インターネットは単なる通信手段であって、夢でも幻でもないんだよ。

「会話と現実の区別がついていない」
「手紙と現実の区別がついていない」
とかいう言い方をしてみれば、
「ネットと現実の区別」という表現がいかにばかまるだしかがわかるのにね。

2015年8月24日月曜日

洗う石油王

人と話すのが嫌いだ。

できることなら誰とも話したくない。
仕事中だって、隣の人ともチャットで話したい。
いわんや見ず知らずの人なんて。


とはいっても、仕事上、はじめて会う人と話さないといけないこともある。
イヤだけど、まだぼくの家の庭から油田が見つかって石油王になっていない以上、今のところ仕事をして稼がないといけない。

うちの会社では、お客さんが来ると受付の女性がお茶を出してくれる。
お客さんと話しおえると、ぼくはお茶の入っていたコップを持って給湯室へ向かう。コップを洗うためだ。
ほとんどの社員はコップを放置するので、ぼくのように洗いにいく人間はめずらしい。
受付の女性は「そんなことしなくていいですよ! わたしたちの仕事なんで」とか「洗ってくれるなんて優しいですね」とか言ってくれる。

ちがうんだ。
優しさから洗っているわけではない。
ましてや受付の女性によく思われたいという下心でもない(エロい目で彼女たちの尻を見つめることはあるけど)。

ただ洗いたいだけなんだ。
知らない人と話すとどっと疲れるから、食器洗いみたいに無心でできる作業をすることで、澱んだ精神を洗い流すのだ。

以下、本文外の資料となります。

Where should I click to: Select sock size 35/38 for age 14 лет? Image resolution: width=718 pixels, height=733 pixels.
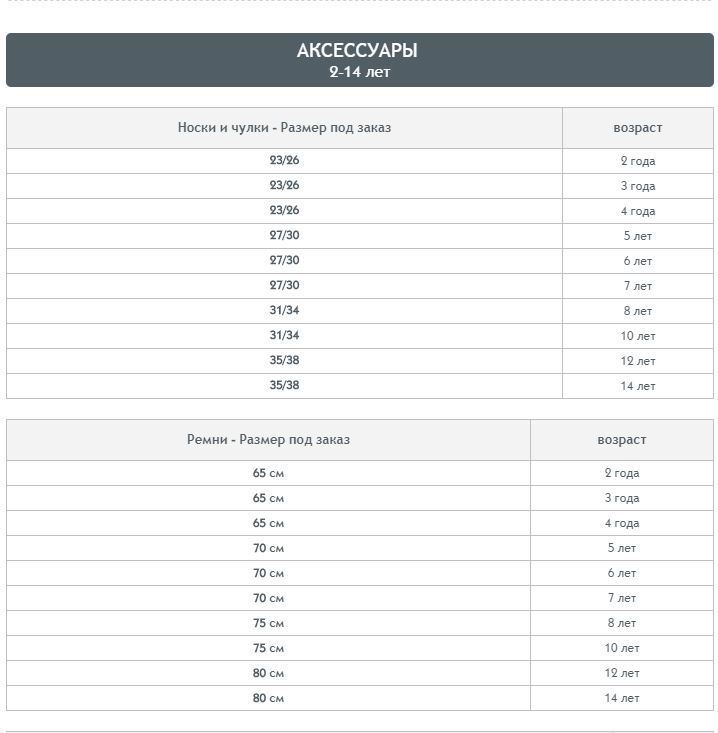284,385
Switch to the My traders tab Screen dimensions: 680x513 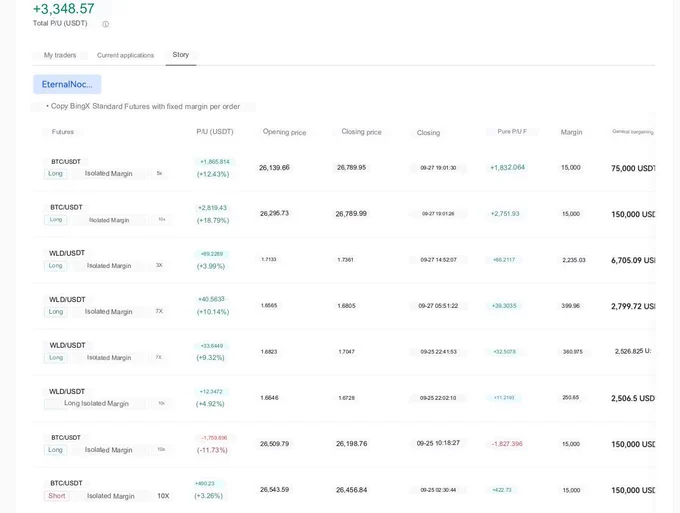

だからもしぼくの家の庭から石油が湧きだしたとしても、やはりぼくは仕入れに来た石油貿易会社の社員と話した後には、ひとり台所に行って黙々とコップを洗うことだろう。
油田つきの庭どころか、土地すら持ってないけど。

2015年8月23日日曜日

個性的な組織

いろんな組織に所属したことがあるけど、どこにいっても
「うちのサークルは個性派ぞろいだ」とか
「ここの業界は特別だから」とか
「この会社は変な人ばっかりだ」とか言う人がいる。

みんな自分のいる場所が特別だと思いたいのだ。

もし「うちは個性的だ」と言う人がひとりもいない組織があれば、それこそ真に個性的な組織にちがいない。

2015年8月21日金曜日

ロボットフェンシングコンテスト

あたしは思う。

いちばんかっこわるいスポーツはフェンシングよね。

たしかに剣士たちは優雅さと強さの両方を兼ね揃えていて、その動きは美しくさえある。

でもさ。

あの人たち、コード出てるでしょ。お尻のあたりから。

なんなのあれ。
いや、わかってる。
剣先が身体に触れたかどうかを判定するためのセンサーでしょ。
それはわかった上で言うんだけど、なんなのあれ。
なに線でつながれてんの。
これだけWi-Fiが飛び交ってる時代に、なにゆえ有線?

あたしには剣士たちが操縦されてるようにしかみえない。

テレビつけてフェンシングやってたら、あれ、ロボコンやってんの? これNHK?
って思う。
剣士の後ろをコントローラー持ちながらついてくる高専のメガネ男子の姿を探してしまう。

 ◆ ◆ ◆ ◆ ◆ ◆ ◆ ◆

「優勝は近畿ブロック代表、舞鶴高専!」
 アナウンサーが高らかに叫び、会場いっぱいに鳴りわたる拍手にあわせるように紙吹雪が舞った。

 優勝を決めた舞鶴高専のメンバーは抱きあって涙を浮かべ、惜しくも準優勝に終わった都城高専の三人は笑顔で敵チームに惜しみない拍手を送った。
 勝者が泣きじゃくり、敗者が清々しい笑顔を見せるその光景が、いかに厳しい戦いだったかを物語っていた。

 敗れた都城高専のロボット剣士『ロビンfoot』の完成度は群を抜いていた。バランスよく二足歩行をしながらエアシューターの力で突きだされる剣は、スローカメラでやっととらえられるほどの速さだった。準決勝で受けた剣の影響で左アームが操作不能になるというハプニングさえなければ優勝してもおかしくなかった。
 だがロビンの隙を逃さず、ガードが甘くなった左胸に剣をつきつけた舞鶴高専のロボット『ミヤモト634号』の技術はそれ以上に目を見張るものがあった。1秒間に600回以上の振動を与えられた腕からくり出される鋭い攻撃は、ハチドリの羽ばたきから着想を得て、プログラムに改良に改良を加えたという必殺の剣だった。

 戦いは終わった。
 舞鶴高専の三人は、いまや四人目のメンバーともいえるロボット剣士にも抱擁をおこなった。そして、おつかれさまと労をねぎらうように電源ボタンをオフにしてからロボ剣士の尻のボタンを押した。
 尻から伸びた操縦コードは、しゅるしゅるしゅると音を立ててコード入れに吸いこまれてゆき、コントローラーがボディにぶつかってかたんと音を立てた。
 掃除機の電源コードから着想を得て、改良に改良を加えたという高い技術が、そこにも活きていた。